Now the chase was on, and the Big Boys resorted to their usual arsenal of money, lies and raw ugliness. "All we had was grassroots folks and the issue," says Nelson, who directed POP's campaign from her kitchen table.
A Bridge Too Far
The bankers put up $150,000 (five times what POP could collect), hired professional flacks and launched a television assault. First they tried to buffalo voters with the odd assertion that North Dakota banks don't sell their customers' information, so there's no need to worry. North Dakota might be a rural state, but the people aren't rubes--if bankers don't plan to sell people's privacy, why did they change the law? Oh, right, conceded the bankers, who then shifted to the old ruse that passage of the referendum would cause corporations to flee, jobs to be lost and the state to dry up and blow away. This ridiculous pitch featured a TV ad that pictured a bridge leading into the state. Suddenly, a big stone wall moves across the screen, sealing the state border, and a metal shield rises in front of the bridge declaring: "CLOSED for business!"
As a last resort, the lobbyists turned on Nelson herself, assailing her as some sort of right-wing wacko.
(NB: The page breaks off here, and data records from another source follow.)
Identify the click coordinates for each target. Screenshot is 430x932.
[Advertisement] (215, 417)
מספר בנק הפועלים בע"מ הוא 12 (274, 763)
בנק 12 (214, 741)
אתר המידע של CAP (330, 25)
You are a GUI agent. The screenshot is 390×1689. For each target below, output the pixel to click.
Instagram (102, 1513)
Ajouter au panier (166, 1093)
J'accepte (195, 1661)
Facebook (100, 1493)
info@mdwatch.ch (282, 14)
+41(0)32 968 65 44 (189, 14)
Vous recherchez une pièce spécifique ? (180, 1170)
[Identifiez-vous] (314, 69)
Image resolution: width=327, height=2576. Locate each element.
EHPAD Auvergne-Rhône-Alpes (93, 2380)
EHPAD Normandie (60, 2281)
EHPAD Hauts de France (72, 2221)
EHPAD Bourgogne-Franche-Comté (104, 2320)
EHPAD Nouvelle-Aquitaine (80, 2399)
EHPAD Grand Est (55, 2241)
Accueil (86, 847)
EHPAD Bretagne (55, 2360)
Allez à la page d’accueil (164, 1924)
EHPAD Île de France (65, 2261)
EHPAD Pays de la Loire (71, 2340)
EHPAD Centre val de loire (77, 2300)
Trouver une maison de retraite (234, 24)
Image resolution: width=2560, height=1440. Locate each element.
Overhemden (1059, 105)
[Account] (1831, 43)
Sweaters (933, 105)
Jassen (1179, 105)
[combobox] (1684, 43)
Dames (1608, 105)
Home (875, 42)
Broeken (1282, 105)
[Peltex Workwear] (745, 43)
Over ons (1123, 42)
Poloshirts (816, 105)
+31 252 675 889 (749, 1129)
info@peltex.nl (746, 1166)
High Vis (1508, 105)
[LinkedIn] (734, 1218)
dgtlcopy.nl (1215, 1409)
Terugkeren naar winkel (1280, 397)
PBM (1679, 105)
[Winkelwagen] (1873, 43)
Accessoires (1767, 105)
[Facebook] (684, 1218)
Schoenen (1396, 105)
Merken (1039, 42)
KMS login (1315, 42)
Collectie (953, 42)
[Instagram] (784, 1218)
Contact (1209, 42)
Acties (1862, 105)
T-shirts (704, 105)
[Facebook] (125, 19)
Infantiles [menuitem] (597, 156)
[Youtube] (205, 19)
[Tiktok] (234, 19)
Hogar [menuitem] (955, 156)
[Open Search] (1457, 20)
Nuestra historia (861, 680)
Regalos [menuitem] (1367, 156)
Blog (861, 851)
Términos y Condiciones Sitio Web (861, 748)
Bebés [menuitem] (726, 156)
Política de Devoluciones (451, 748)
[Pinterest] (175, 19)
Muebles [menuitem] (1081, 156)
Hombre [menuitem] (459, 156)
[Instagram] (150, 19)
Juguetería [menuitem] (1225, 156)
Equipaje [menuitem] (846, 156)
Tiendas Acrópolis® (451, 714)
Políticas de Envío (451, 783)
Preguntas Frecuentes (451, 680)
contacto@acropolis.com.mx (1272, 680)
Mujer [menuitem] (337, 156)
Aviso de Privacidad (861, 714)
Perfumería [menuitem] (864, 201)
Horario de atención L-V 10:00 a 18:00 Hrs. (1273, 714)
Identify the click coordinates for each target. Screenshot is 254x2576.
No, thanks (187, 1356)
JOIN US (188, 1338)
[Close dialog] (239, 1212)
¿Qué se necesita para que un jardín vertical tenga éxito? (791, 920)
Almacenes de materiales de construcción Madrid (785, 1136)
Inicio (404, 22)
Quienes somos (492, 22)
The amazing thing is that the bankers and their politicos thought any of these ploys would work. As a writer for the Fargo Forum put it, "In the end, the biggest wall was the one blocking the bankers' view of the electorate." Voters gave them a drubbing, supporting POP's referendum by 73 to 27 percent in the June 11 election.
There is a simmering anger all across America about the invasion of our privacy. Neither of the two big national parties has had the gumption or guts to take up the issue, because it means taking on their powerhouse corporate contributors. But progressives everywhere should grab it and go. Not only do huge numbers support the opt-in approach (80-90 percent in various polls), but this is a realignment issue that cuts across every political line.